Joyeux Noël

Film français de Christian Carion

Avec Guillaume Canet, Diane Krüger, Daniel Brühl, Dany Boon, Gary Lewis, Benno Fürmann


Sélection officielle hors compétition Festival de Cannes 2005


Par Esther Castagné
 
Sortie le 09-11-2005

Durée: 1h55

 

Joyeux Noël, Merry Christmas, Frohe Weihnachten!

Décembre 1914. La grande guerre bat son plein et les soldats sont obligés de passer Noël loin de chez eux, dans les tranchées. Ils croient encore que la guerre ne s'éternisera pas, que bientôt ils seront libres. Pourtant en ce Noël 1914, les voilà coincés en Enfer, dans les tranchées meurtrières. Mais grâce à l'arrivée d'une cantatrice danoise venue rejoindre son mari, un ténor allemand, sur le champ de bataille, les soldats ennemis sympathiseront l'espace d'une veillée. C'est une de ces fraternisations miraculeuses entre lignes ennemies que raconte Joyeux Noël.
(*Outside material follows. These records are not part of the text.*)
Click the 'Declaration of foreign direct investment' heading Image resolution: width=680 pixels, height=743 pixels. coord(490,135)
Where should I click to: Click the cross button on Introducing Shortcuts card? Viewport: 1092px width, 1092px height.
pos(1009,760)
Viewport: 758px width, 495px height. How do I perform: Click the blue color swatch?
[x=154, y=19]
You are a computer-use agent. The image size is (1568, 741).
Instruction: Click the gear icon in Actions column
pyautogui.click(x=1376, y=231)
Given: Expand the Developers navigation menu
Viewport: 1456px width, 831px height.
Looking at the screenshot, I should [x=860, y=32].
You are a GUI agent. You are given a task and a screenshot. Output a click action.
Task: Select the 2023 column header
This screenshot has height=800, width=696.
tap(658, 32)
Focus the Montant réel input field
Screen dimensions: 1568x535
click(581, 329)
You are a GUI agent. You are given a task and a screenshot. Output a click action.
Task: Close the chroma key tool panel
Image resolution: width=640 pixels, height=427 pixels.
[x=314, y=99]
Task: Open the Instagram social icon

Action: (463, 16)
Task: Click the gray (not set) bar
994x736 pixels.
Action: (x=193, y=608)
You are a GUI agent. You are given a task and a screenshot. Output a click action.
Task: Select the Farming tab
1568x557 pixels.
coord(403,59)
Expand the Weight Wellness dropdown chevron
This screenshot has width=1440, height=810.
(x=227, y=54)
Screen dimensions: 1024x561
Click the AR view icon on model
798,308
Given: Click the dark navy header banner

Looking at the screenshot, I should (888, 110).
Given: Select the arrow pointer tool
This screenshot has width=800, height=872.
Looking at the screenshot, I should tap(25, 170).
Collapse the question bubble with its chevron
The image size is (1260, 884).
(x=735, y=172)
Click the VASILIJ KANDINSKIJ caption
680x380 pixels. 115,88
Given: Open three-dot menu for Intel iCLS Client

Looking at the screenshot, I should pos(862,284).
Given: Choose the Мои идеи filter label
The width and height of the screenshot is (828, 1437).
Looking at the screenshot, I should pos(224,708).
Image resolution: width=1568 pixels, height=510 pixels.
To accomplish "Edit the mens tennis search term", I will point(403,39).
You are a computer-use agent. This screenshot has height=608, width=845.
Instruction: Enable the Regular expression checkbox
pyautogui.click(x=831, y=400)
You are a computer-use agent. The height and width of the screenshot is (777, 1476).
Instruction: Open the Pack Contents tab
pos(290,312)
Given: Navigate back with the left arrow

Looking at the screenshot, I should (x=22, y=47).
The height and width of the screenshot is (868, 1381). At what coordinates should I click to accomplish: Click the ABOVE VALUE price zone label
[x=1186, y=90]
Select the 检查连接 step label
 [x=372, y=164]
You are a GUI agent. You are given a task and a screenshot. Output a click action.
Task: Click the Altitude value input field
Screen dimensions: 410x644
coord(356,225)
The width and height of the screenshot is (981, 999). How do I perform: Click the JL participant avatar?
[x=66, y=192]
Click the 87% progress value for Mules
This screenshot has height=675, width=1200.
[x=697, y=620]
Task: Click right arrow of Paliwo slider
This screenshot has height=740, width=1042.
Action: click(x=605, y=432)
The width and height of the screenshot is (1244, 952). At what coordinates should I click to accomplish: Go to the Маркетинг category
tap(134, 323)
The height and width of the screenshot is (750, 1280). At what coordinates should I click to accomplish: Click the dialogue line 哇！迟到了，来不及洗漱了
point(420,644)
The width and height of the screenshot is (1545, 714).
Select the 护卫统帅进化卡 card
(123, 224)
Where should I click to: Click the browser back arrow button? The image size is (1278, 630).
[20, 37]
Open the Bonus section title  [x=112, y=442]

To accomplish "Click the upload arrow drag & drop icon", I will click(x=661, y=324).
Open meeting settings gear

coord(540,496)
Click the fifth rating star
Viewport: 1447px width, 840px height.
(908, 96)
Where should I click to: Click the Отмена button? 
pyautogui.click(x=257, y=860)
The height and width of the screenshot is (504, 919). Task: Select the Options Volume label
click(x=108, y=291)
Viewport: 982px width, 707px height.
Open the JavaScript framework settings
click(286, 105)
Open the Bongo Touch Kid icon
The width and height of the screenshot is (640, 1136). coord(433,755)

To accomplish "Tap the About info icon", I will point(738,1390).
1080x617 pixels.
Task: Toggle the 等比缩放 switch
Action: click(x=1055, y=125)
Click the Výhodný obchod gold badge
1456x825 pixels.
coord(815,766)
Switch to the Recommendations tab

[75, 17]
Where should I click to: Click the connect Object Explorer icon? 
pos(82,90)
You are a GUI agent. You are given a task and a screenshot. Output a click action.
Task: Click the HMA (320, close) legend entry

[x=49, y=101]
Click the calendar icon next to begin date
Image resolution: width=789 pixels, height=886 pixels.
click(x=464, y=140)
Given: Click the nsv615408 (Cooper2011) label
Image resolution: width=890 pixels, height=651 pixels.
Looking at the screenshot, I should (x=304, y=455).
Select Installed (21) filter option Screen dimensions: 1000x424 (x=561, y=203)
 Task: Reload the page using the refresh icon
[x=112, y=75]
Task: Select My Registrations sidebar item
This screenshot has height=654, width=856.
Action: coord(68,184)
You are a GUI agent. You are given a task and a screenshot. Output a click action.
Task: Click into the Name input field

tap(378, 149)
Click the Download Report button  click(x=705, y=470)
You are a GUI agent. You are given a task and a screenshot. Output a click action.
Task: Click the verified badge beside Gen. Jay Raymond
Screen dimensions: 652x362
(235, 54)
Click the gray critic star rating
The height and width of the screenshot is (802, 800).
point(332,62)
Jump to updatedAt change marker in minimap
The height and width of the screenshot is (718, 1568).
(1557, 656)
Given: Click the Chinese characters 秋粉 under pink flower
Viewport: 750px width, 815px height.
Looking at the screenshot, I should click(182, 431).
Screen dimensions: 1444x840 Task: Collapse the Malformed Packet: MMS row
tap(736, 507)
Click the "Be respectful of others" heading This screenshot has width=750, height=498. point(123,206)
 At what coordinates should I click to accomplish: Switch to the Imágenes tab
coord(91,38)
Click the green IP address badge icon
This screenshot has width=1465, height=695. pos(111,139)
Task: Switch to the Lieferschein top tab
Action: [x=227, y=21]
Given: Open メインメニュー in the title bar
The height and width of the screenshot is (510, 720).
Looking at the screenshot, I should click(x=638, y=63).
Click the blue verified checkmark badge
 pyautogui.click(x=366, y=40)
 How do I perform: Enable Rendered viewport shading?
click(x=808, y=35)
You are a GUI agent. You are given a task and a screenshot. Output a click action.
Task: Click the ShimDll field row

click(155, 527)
Christophe Carion s'inspire pour ce second film (dont il avait en réalité l'idée avant même de réaliser son premier film L'hirondelle a fait le printemps) d'une histoire vraie : celle des fraternisations qui ont eu lieu dans les tranchées pendant la Grande Guerre, le soir de Noël 1914, en de nombreux endroits du front. Le réalisateur se penche sur ces faits historiques méconnus, comme si le pacifisme et l'humanité étaient extrêmement mal vus et même condamnables en temps de guerre, où seule la barbarie doit avoir cours.
Joyeux Noël se nourrit d'anecdotes recueillies par le réalisateur notamment dans des coupures de presse de l'époque. Ainsi le film peut apparaître comme une sorte de puzzle, sensation renforcée par le nombre des personnages, sans qu'aucun ne puisse prétendre plus que l'autre au rang de protagoniste ou encore moins de héros. On pourrait alors reprocher à Carion l'absence de fil directeur : ce serait en réalité aberrant. Le propos n'est pas ici de tendre vers un but ou de démontrer, le réalisateur veut juste montrer. Il nous plonge dans cet univers si particulier et nous révèle une vérité inconnue, cachée et qui est pourtant la plus belle et la plus admirable, ou peut-être devrais-je dire "exemplaire".
La mise en place de l'intrigue peut sembler un peu longue mais elle est nécessaire. Il nous faut connaître les personnages et le contexte dans lequel ils évoluent pour saisir la force de cet événement. La fraternisation qui aura lieu en cet endroit du front ne pourra que bouleverser à jamais le destin des personnages. Elle leur donnera le courage qu'ils n'avaient pas – ou plus – et leur redonnera vie, du moins le temps de cette veillée de Noël.
Le film présente l'avantage d'être servi par un excellent casting, au sein duquel Dany Boon dans un "contre-emploi" (ou plutôt sous un nouveau jour) et Gary Lewis en pasteur écossais bourru excellent tout particulièrement. Les échanges des personnages de Guillaume Canet et Daniel Brühl sont particulièrement forts car ils nous font presque oublier la guerre où l'on est d'autant plus cruellement replongé. La seule "fausse note" de ce beau film courageux est peut-être la voix chantée de Diane Krüger doublée par Natalie Dessay. Le timbre de la cantatrice se prête assez mal à l'allure de l'actrice, ce qui crée une sensation de décalage. En revanche, la volonté de ne pas doubler les voix des acteurs qui s'expriment chacun dans plusieurs langues, avec un accent plus ou moins fort, tout au long du film est particulièrement intelligente et judicieuse.